**TASK DESCRIPTION**
The required output is the line containing "Soft Pornos (1498, 1466)" and every line after it, transcribed exactly through the end of the data below.

**TASK MATERIAL**
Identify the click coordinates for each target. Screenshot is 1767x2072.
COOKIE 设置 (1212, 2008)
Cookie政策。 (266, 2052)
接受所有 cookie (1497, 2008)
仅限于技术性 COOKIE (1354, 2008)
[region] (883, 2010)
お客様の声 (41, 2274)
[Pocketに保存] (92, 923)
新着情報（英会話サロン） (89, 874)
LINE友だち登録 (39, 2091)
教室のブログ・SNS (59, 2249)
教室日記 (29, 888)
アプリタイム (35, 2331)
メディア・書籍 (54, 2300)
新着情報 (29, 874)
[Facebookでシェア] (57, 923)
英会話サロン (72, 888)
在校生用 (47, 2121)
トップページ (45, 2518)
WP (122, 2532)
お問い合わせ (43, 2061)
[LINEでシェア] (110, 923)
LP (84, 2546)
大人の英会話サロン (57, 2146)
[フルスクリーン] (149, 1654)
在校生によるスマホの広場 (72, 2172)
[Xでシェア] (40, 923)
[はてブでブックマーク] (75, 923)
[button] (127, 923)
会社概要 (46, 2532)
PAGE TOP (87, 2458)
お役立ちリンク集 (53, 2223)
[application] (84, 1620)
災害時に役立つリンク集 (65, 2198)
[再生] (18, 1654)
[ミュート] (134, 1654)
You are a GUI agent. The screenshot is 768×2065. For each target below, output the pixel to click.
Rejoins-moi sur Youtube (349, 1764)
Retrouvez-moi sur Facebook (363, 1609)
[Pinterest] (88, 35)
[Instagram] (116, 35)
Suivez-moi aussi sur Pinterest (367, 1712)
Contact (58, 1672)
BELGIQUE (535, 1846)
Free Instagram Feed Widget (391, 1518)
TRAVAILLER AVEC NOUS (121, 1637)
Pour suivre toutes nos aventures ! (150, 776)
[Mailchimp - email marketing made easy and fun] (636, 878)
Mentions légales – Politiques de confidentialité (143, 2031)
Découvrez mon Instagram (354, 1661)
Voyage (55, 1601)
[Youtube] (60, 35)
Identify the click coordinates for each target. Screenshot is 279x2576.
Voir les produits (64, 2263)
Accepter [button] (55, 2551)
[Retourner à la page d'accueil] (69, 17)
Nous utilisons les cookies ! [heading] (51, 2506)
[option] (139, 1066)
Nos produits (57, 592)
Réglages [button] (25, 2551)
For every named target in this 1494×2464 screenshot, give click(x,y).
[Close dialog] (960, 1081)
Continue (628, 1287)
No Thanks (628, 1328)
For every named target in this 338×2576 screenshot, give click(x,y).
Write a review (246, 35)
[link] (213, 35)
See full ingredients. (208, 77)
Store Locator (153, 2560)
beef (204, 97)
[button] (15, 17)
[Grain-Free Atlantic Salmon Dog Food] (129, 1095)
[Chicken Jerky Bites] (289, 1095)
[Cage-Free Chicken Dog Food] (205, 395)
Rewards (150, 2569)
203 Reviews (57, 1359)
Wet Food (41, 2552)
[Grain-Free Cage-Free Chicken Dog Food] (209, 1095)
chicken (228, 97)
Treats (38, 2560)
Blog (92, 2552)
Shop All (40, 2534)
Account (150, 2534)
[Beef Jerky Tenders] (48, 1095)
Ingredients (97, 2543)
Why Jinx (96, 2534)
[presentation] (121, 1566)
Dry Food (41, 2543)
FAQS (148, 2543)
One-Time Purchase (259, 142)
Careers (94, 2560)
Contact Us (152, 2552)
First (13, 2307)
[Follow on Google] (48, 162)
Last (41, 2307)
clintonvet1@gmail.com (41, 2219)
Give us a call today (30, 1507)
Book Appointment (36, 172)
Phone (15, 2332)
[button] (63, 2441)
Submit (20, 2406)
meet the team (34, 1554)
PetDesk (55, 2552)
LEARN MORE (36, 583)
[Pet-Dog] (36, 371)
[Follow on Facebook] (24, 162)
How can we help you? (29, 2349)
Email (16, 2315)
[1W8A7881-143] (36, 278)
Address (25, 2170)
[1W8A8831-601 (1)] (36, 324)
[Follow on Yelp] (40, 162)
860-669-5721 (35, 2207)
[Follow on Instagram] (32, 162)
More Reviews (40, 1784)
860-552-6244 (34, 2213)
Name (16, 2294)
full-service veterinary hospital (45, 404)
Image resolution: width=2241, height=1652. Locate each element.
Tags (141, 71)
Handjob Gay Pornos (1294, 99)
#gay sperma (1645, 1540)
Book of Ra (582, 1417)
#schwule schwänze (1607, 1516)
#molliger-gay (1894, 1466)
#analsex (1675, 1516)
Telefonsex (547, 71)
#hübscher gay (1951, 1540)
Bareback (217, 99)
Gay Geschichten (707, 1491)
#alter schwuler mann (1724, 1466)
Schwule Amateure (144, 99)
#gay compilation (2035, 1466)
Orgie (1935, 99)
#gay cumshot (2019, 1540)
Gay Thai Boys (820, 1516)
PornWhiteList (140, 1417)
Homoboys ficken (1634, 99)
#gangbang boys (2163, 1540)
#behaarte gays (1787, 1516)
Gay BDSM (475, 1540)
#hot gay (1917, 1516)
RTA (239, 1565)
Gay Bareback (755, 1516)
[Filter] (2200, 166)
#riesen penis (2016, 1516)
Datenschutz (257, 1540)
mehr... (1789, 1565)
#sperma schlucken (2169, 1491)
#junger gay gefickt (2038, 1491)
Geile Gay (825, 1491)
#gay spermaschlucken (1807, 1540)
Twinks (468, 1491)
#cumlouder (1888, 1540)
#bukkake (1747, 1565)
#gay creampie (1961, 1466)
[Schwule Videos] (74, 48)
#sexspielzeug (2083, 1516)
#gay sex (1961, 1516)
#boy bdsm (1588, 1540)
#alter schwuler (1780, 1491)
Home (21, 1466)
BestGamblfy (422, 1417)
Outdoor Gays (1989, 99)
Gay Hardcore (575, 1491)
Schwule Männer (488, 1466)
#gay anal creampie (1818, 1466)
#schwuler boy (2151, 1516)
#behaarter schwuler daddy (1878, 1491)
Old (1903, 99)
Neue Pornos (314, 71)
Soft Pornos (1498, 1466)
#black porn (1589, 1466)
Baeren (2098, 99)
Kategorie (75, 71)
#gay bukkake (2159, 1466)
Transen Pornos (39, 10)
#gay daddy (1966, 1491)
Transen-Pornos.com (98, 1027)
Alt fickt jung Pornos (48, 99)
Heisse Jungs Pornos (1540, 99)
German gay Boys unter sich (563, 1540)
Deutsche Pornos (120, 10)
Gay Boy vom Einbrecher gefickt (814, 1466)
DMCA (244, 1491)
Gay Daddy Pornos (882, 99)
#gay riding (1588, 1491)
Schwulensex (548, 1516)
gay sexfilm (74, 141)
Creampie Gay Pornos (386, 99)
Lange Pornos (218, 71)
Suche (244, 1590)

**TASK SOLUTION**
Soft Pornos (1498, 1466)
#black porn (1589, 1466)
Baeren (2098, 99)
Kategorie (75, 71)
#gay bukkake (2159, 1466)
Transen Pornos (39, 10)
#gay daddy (1966, 1491)
Transen-Pornos.com (98, 1027)
Alt fickt jung Pornos (48, 99)
Heisse Jungs Pornos (1540, 99)
German gay Boys unter sich (563, 1540)
Deutsche Pornos (120, 10)
Gay Boy vom Einbrecher gefickt (814, 1466)
DMCA (244, 1491)
Gay Daddy Pornos (882, 99)
#gay riding (1588, 1491)
Schwulensex (548, 1516)
gay sexfilm (74, 141)
Creampie Gay Pornos (386, 99)
Lange Pornos (218, 71)
Suche (244, 1590)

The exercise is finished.